Forschung

Multitasking ist eine Illusion: Hirnhälften arbeiten abwechselnd statt gleichzeitig

Multitasking ist nicht simultan: Die beiden Aufgaben werden immer nur Stück für Stück abgearbeitet, abwechselnd.

Multitasking ist nicht simultan: Die beiden Aufgaben werden immer nur Stück für Stück abgearbeitet, abwechselnd.

Wenn man zwei Dinge gleichzeitig tut, dann wechseln sich im Kopf die Gehirnhälften ab. Wirklich gleichzeitig denken wir nie.

Joggen und dabei gleichzeitig Musik hören, klappt super. Beim Autofahren schnell noch eine SMS schreiben, funktioniert nicht so gut. Darum ist es ja auch verboten. Warum aber ist das eine möglich und das andere nicht?

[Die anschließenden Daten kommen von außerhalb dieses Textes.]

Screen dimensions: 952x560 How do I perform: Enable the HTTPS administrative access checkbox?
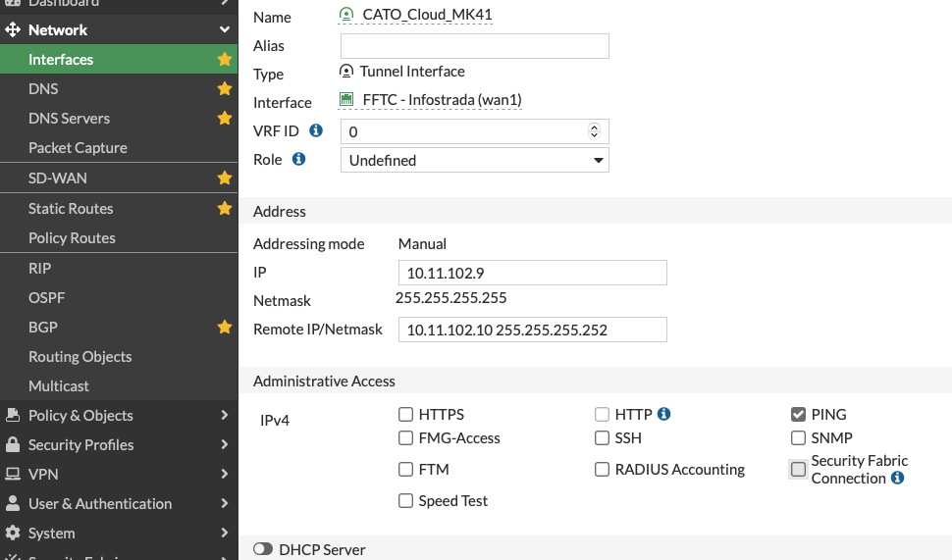point(405,415)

Das wollten die französischen Neurologen Etienne Koechlin und Sylvain Charon genauer wissen und ersannen ein interessantes Experiment. Um besser verstehen zu können, was sich bei ihren zweiunddreissig Versuchsteilnehmern im Gehirn abspielte, während diese bestimmte Aufgaben lösten, steckten die Wissenschaftler ihre Freiwilligen in einen Kernspintomographen.

In dem Gerät sollten die Probanden nun ein Buchstabenrätsel lösen. Wie zu erwarten war, fiel ihnen dies nicht allzu schwer. Damit aber nicht genug, jetzt folgte der interessante Teil der Versuchsreihe: In einem zweiten Durchgang wurde die Schwierigkeit erhöht auf zwei Buchstabenrätsel, die die Versuchsteilnehmer lösen sollten – gleichzeitig.

Was der Kernspintomograph den Forschern währenddessen über die Aktivität der beteiligten Gehirnbereiche verriet, ist interessant: «Eine einzige Aufgabe verfolgen beide Frontallappen des Gehirns gemeinsam», resümiert Forschungsleiter Koechlin die Ergebnisse der Studie. «Zwei Aufgaben hingegen teilen sich die Frontallappen untereinander auf, sodass jeder einzelne von ihnen sein eigenes Ziel verfolgt.»

Das Spannende daran: Die beiden Gehirnbereiche erledigten ihre jeweilige Aufgabe keinesfalls simultan, also gleichzeitig. Vielmehr zeigte sich im Kernspintomographen, dass sich die beiden Frontallappen in ihrer Aktivität permanent untereinander abwechselten, und das sogar im Millisekundenbereich.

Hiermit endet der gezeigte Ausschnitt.